En cierta ocasión un joven pobre pero emprendedor fue a visitar a un viejo sabio, con quién inició una larga conversación. El joven le contó de sus sueños, sus deseos de superación y cómo pensaba volverse rico en unos pocos años. Lo tenía todo bien planeado: las metas que debía alcanzar, los caminos que debía seguir, el esfuerzo continuo que debía realizar. Es más, desde hacía ya un tiempo el joven se había puesto a trabajar con ahínco y ya tenía andado una parte del camino que se había trazado. El sabio observaba que en el joven confluían un enérgico entusiasmo, una consistente perseverancia y una claridad de ideas que sin lugar a dudas lo llevaría al éxito en su cometido.

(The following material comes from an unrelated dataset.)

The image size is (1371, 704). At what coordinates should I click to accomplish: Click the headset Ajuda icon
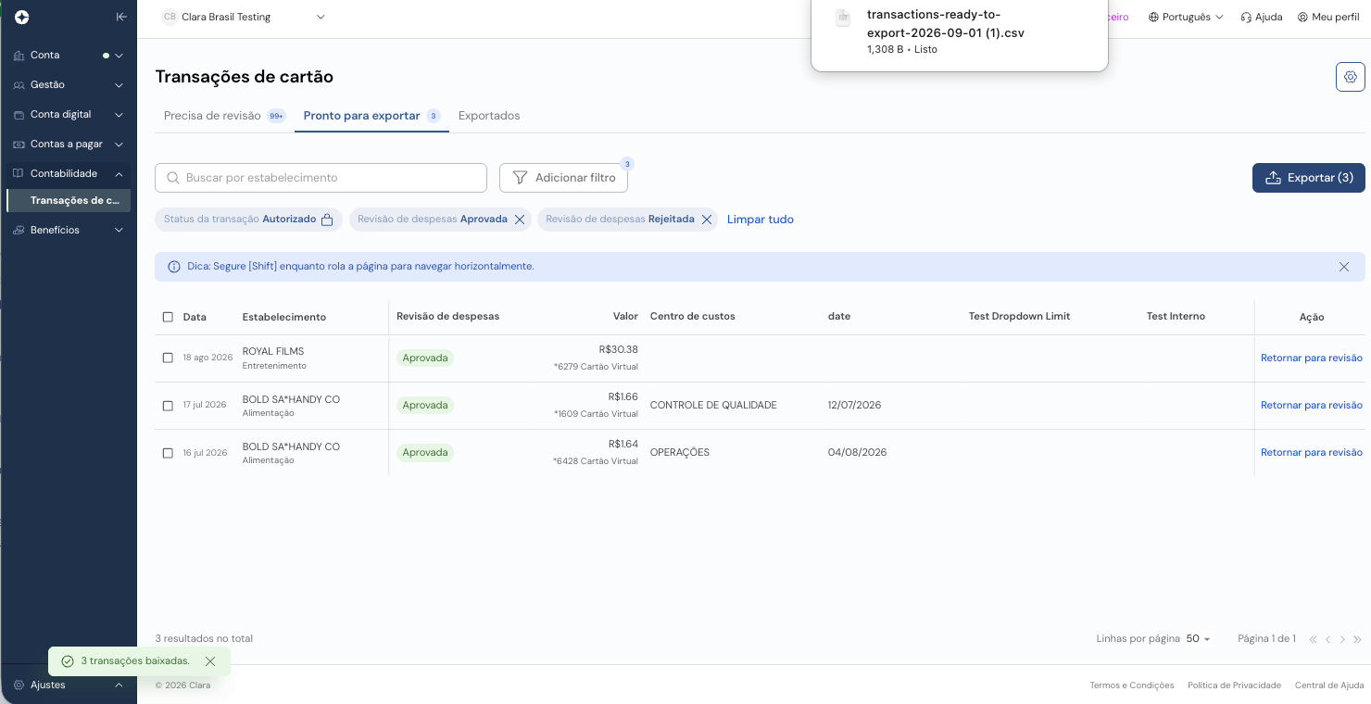pos(1246,17)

Luego de tanto hablar, el joven le dijo al viejo:
– Se que cuando sea rico, cuando tenga dinero, joyas, oro y plata, mi vida va a cambiar. ¿Tendrá algún consejo para cuando llegue ese momento?
Con calma y dulzura el viejo se levantó de su asiento, tomó al joven de la mano y lo acercó a la ventana.
– Mira – le dijo -¿Qué ves?.
– Veo gente – respondió el joven
Entonces el sabio giró y lo llevó ante un espejo que se encontraba en una esquina de la sala, se apartó ligeramente y le preguntó:
– ¿Y ahora qué ves?
– Ahora me veo yo, me veo a mí mismo – dijo el joven con tono muy seguro.
– ¿Entiendes? – preguntó el sabio – En la ventana hay vidrio y en el espejo hay vidrio. Pero el vidrio del espejo tiene un poco de plata. Y cuando hay un poco de plata uno deja de ver gente y comienza a verse solo a sí mismo.
El dinero no es malo de por sí. Es necesario y bueno tener dinero. El problema es cuando toda nuestra existencia gira en torno al dinero, entonces sin darnos cuenta nos podemos volver sus esclavos.